- Work to do
**1)** Answer these questions using the transcript on comparative religion:
(a) Which four figures does this episode use to compare religions?
(b) What three levels did W. C. Smith describe in the comparative religion task?
(c) What label did John Hick use for the object of religion?
**2)** Reproduce the passage of the transcript on comparative religion that begins at the words "Smith wrote about" and ends after the words "religion as well.".
**3)** Resume the transcript on comparative religion, starting right after its final sentence about Hick's shift from Christocentrism to Real-centrism.

- Supplied text
^^^^^^^^

Hey peeps, it’s Dr. B. with TenOnReligion. If you like religion and philosophy content one thing I really need you to do is to smash that sub button because it really helps out the channel. The transcript is available at TenOnReligion.com and new episodes are posted about every two weeks at noon, U.S. Pacific time, so drop me some views.

This is the sixth and last episode in a multi-episode series which I’m simply calling “What is Religion?” This is about understanding the academic field of religion including how it started and ways academic scholars of religion interpret, understand, and define religion. In the first five episodes we looked at some of the early stages of development, the anthropology of religion, the sociology of religion, psychology of religion, and the phenmenology, or experience, of religion. In this episode were going to get into the comparison of religion through the lenses of four important figures: W. C. Smith, John Hick, Raimon Panikkar, and Robert Neville. Let’s get into it.

W. C. Smith (1916-2000) had a long career as a religious scholar in India, the United States, and Canada. Smith stressed the idea of people over systems of religions. He preferred to talk about Jews, Christians, Muslims, Hindus, and Buddhists rather than Judaism, Christianity, Islam, Hinduism, and Buddhism. He emphasized dialogue as a means of studying religion as a part of the larger whole of all “humane” knowledge – knowledge about humans and their societies. For Smith, religious adherents can no longer simply dismiss or ignore other religions, or say that they are all the same, or say that all religions other than one’s own are wrong. He famously said to Christians, “We explain the fact that the Milky Way is there by the doctrine of creation, but how do we explain the fact that the Bhagavad Gita is there?” Isolationist thinking is no longer adequate. We need to remove the silos and see the greater landscape. He described three basic levels in the comparative religion task: (1) information and study of traditions, (2) interpretation and understanding of faith, and (3) generalization and drawing of conclusions. This was all to be done in the context of history.

Smith wrote about faith as a quality of human living and advocated for a comparative approach to scripture. One of his more well-known characterizations is the following. Check this out and listen to this. The traditional form of Western scholarship in the study of religion was that of an impersonal presentation of an “it.” The first great innovation was the personalization of the faiths observed, so that one finds a discussion of a “they.” Then, the observer becomes personally involved, so that the situation is one of a “we” talking about a “they.” The next step is a dialogue, where “we” talk to “you.” If there is listening and mutuality, this may become that “we” talk with “you.” The culmination of this progress is when “we all” are talking with each other about “us.” Now, that is some good stuff right there which can be applied to many other situations far beyond religion as well.

Next up is John Hick (1922-2012) who is the subject of the second episode I ever did four and half years ago when TenOnReligion was very much in its infancy. The video and production quality were low, and I literally had no idea what I was doing. But the content was good. And I still have no idea what I’m doing. Hick was a philosopher of religion, a Kantian, meaning his views were rooted in the philosophy of Immanual Kant, a German philosopher from the late 1700’s. He differentiated between an object as it appears (the phenomenon) vs. an object in itself (the noumenon). Thus, the object of religion, for which Hick used the label “the Real,” can be described as the Real-in-itself independent of our experience vs. the Real as humanly thought & experienced. We can never know the Real-in-itself. We can only know the Real as humans experience it in either its personal or non-personal forms. He called for a Copernican Revolution in our understanding of religion. The Copernican Revolution was transferring from a geocentric to a heliocentric understanding of the solar system back in the 1500’s. Since many Western cultures were dominated by Christianity, Hick’s Copernican Revolution was a shift from Christocentrism to Theocentrism, or Real-centrism.

^^^^^^^^

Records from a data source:
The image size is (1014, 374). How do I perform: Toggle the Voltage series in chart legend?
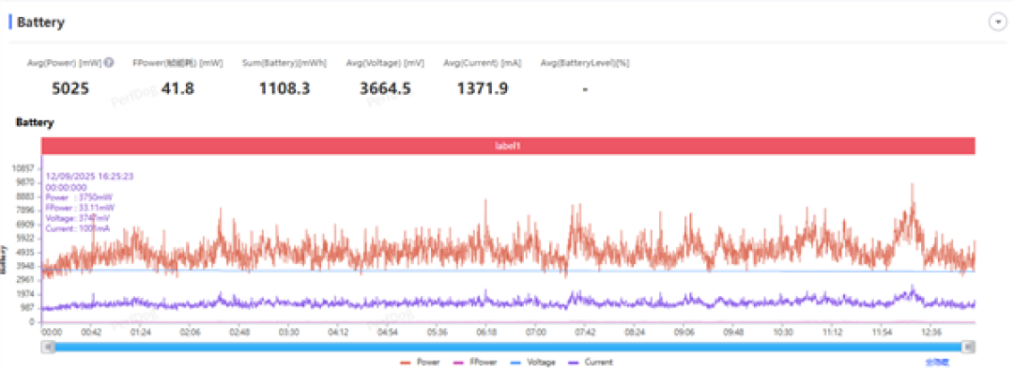(532, 363)
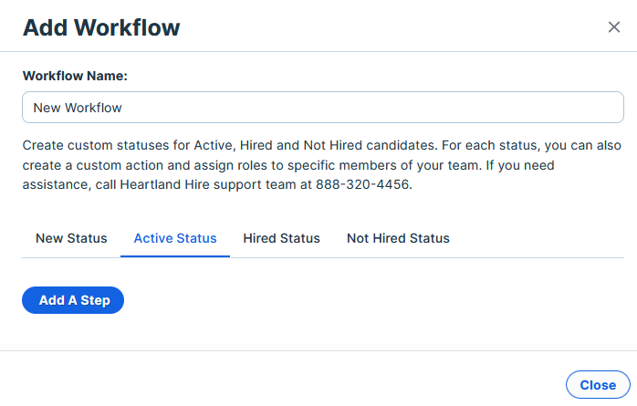The height and width of the screenshot is (406, 637).
Task: Click the words "Heartland Hire" in the description
Action: (164, 184)
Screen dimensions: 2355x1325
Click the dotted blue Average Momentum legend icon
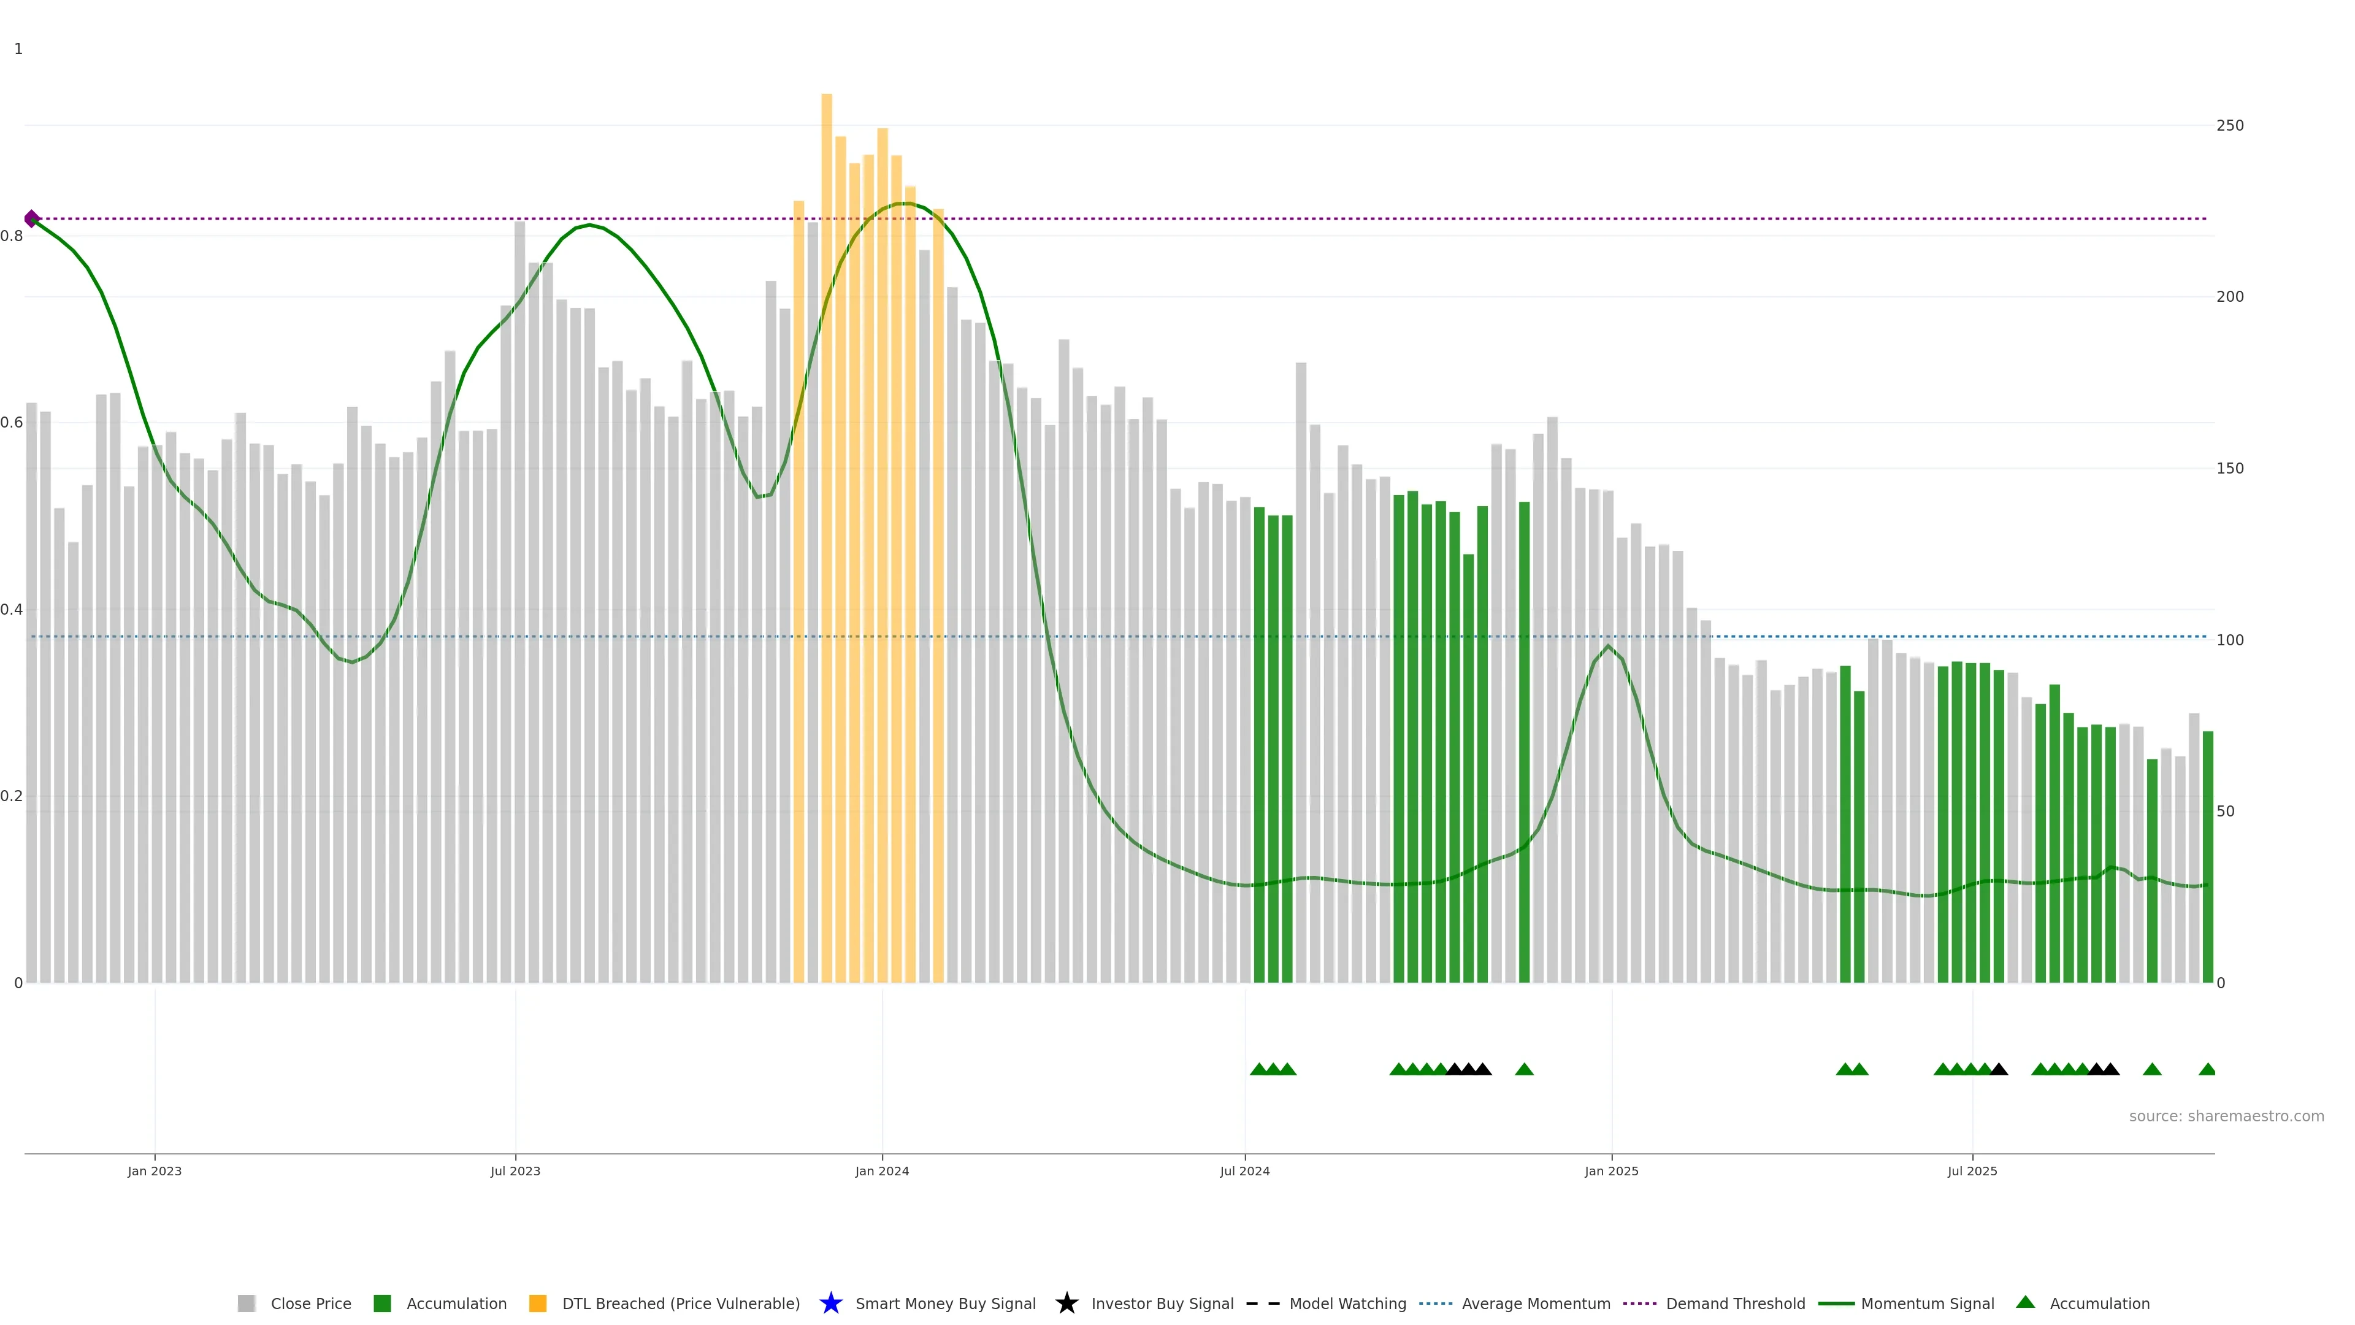click(1435, 1303)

^^^^^^^^

- Exercise responses
**1)**
(a) W. C. Smith, John Hick, Raimon Panikkar, and Robert Neville.
(b) (1) Information and study of traditions, (2) interpretation and understanding of faith, and (3) generalization and drawing of conclusions.
(c) "The Real."

**2)**
Smith wrote about faith as a quality of human living and advocated for a comparative approach to scripture. One of his more well-known characterizations is the following. Check this out and listen to this. The traditional form of Western scholarship in the study of religion was that of an impersonal presentation of an “it.” The first great innovation was the personalization of the faiths observed, so that one finds a discussion of a “they.” Then, the observer becomes personally involved, so that the situation is one of a “we” talking about a “they.” The next step is a dialogue, where “we” talk to “you.” If there is listening and mutuality, this may become that “we” talk with “you.” The culmination of this progress is when “we all” are talking with each other about “us.” Now, that is some good stuff right there which can be applied to many other situations far beyond religion as well.

**3)**
Hick also reiterated a threefold typology originally developed by another scholar named Alan Race in 1983. This was exclusivism, inclusivism, and pluralism. Exclusivism is the view that there is only one religious goal and only one way to get to that religious goal, which is through my religion. Basically, it’s my way or the highway sort of view. Inclusivism is a bit more complicated, but basically the inclusivist view is that there is still one religious goal, but more than one way to get there. For example, someone could still get to my ultimate religious goal, but do it through their religion, even if they don’t realize that is what’s happening. This view was popular in Christianity during the Roman Catholic Vatican II council meetings in the 1960’s and still has some advocates today. Hick however, does not like either of these options and prefers his option of pluralism as the best answer. Hick’s view of pluralism is that there is one ultimate reality, which again he labels with the religion-neutral term “the Real,” but, there is more than one way to approach the Real. One image to describe this is the pyramid image, or a mountain in the clouds whereby all of the major world religions are at the bottom and the Real is at the top, but about two-thirds the way up the pyramid, or mountain, there is an obstacle blocking our vision of the top, and that obstacle represents death. One cannot see the ultimate end. So, he suggests, or postulates, that in the end, all religions will ultimately arrive at the same place at the top.

One method he uses to arrive at this conclusion is the soteriological criterion of saintliness. For example, says Hick, take the best person from each religion – the best Jew, the best Hindu, the best Muslim, the best Buddhist, the best Christian, and so on. Look at their lives and what do you see? They’re all great people! How can one possibly use this as a criterion to suggest one religion is the right way? Thus, Hick terms salvation/liberation as human transformation, from a problem to a goal. He describes this in general terms as Self-centeredness to Reality-centeredness. Hick argues that if religion were to be understood in this way, in a more non-exclusive way, the tensions between religions would be greatly reduced. Hick admits that for many religious adherents such a reinterpretation would be a huge psychological obstacle to overcome. But, reinterpreting religious beliefs from more of a mythological or metaphorical perspective would have significant worldwide benefits and the starting place for that is the acceptance of their symbol of the Real as being infinite. And that’s a simplified version of John Hick.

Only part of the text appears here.